Nel frattempo i fratelli di Roma vennero a sapere che Paolo stava arrivando. Attraverso gli scambi e il commercio il vangelo era penetrato fino ai Giudei d’Italia e molti erano diventati discepoli. Quando Paolo giunse in prossimità di Roma i fratelli uscirono ad incontrarlo. Questo incontro fece a Paolo una grande impressione. Aveva raggiunto la meta del suo viaggio e in realtà, la meta della sua vita. Avrebbe avuto il privilegio di portare il vangelo a questo luogo. Che rapido corso aveva preso il vangelo per tutto il mondo! Ed ora Paolo stava si trovava sulla soglia della capitale, non da solo, ma in compagnia di compagni credenti. Ringraziò Dio per questa incontro e prese coraggio.

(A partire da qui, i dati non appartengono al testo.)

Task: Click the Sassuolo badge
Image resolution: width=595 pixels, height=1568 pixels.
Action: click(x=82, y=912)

Quando entrò a Roma fu trattato con grandi onori. Gli altri prigionieri furono consegnati ad un ufficiale dell’esercito ma a Paolo fu permesso di vivere in un alloggio tutto per sé e di ricevere chiunque avesse voluto. Ai domiciliari era in custodia di un solo soldato. Il Signore aveva ordinato anche questo di modo che avesse l’opportunità di proclamare il vangelo.

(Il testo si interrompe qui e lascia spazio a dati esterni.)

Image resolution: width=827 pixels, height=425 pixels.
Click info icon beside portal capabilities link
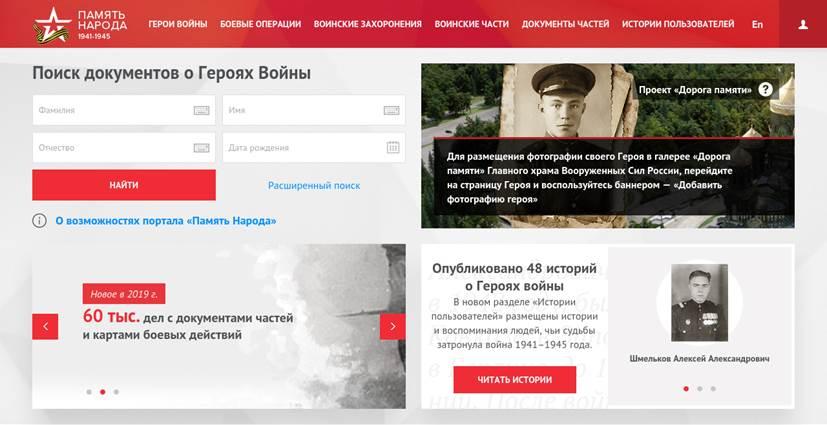(40, 220)
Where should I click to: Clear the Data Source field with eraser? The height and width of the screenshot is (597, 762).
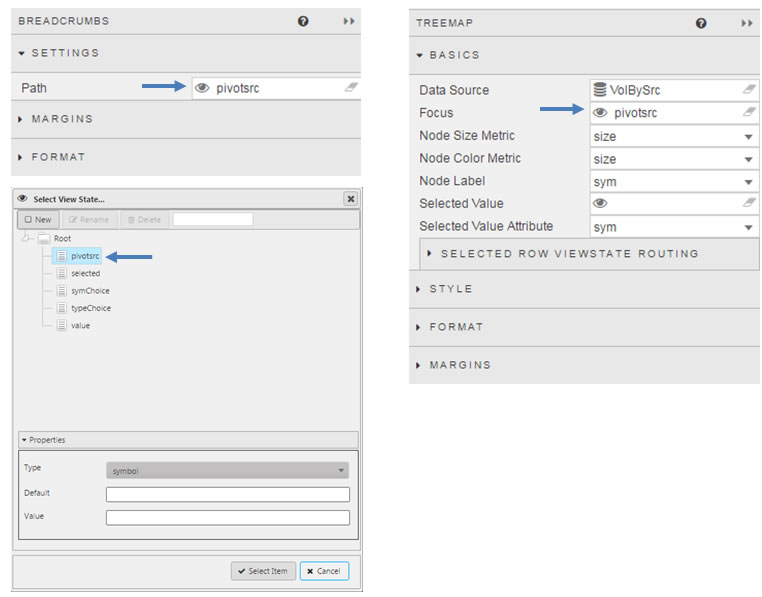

Paolo fece immediatamente uso di questa libertà. Mentre c’erano sì alcuni credenti a Roma, il vangelo non era ancora stato predicato a tutti i Giudei che frequentavano la sinagoga. Eppure questo doveva essere fatto. Tuttavia, siccome Paolo non poteva andare alla sinagoga, invitò a casa sua i capi dei Giudei. Raccontò loro del suo arresto e di come era stato trattato dai romani. Negò d’aver violato la legge di Mosè ma di essere stato falsamente accusato d’averlo fatto e di essersi dovuto appellare a Cesare. Ad ogni modo, non era venuto a Roma per accusare il suo popolo. Anzi, desiderava parlare con loro circa la speranza d’Israele per la quale era stato fatto incarcerare.
I Giudei esitarono un po’. Non avevano saputo niente del suo caso né via lettera né oralmente. Ciò che sapevano, però era che questa setta di cui evidentemente Paolo era un sostenitore, era rigettata nelle sinagoghe in tutto il mondo. Avrebbero tuttavia desiderato udire da Paolo cosa ne pensasse. Senza dubbio sapevano che c’erano già alcuni di questi credenti anche a Roma.
Un giorno, molti dei Giudei vennero nel suo alloggio. Paolo parlò loro da mattina fino a sera del Regno di Dio e dimostrò dalle Scritture che Gesù è il Cristo. Alcuni credettero il vangelo, altri no. Paolo ammonì gli increduli che già i profeti (Isaia 6:9-10) avevano predetto che il popolo del vecchio patto avrebbe disobbedito e indurito il cuore. Il messaggio sarebbe andato prima a loro ma dopo sarebbe andato ai Gentili. I Gentili avrebbero ascoltato e svergognato Israele. Alla fine non ci fu unità d’opinione. Lo sforzo di portare tutto Israele alla fede era stato fatto anche a Roma ma anche qui solo alcuni giunsero a credere.
Paolo stette nel suo alloggio in affitto per due anni interi. Proclamò il Vangelo a molte persone, tanto Giudei che Gentili. Portò il messaggio del Regno di Dio senza alcun ostacolo. Cristo aveva posto la sua rivendicazione nel centro del mondo. Ora il vangelo poteva espandersi più facilmente fino ai confini della terra. Tutto il mondo doveva essere conquistato per Cristo. Tutti i popoli e tutti i governi avrebbero dovuto servire lui.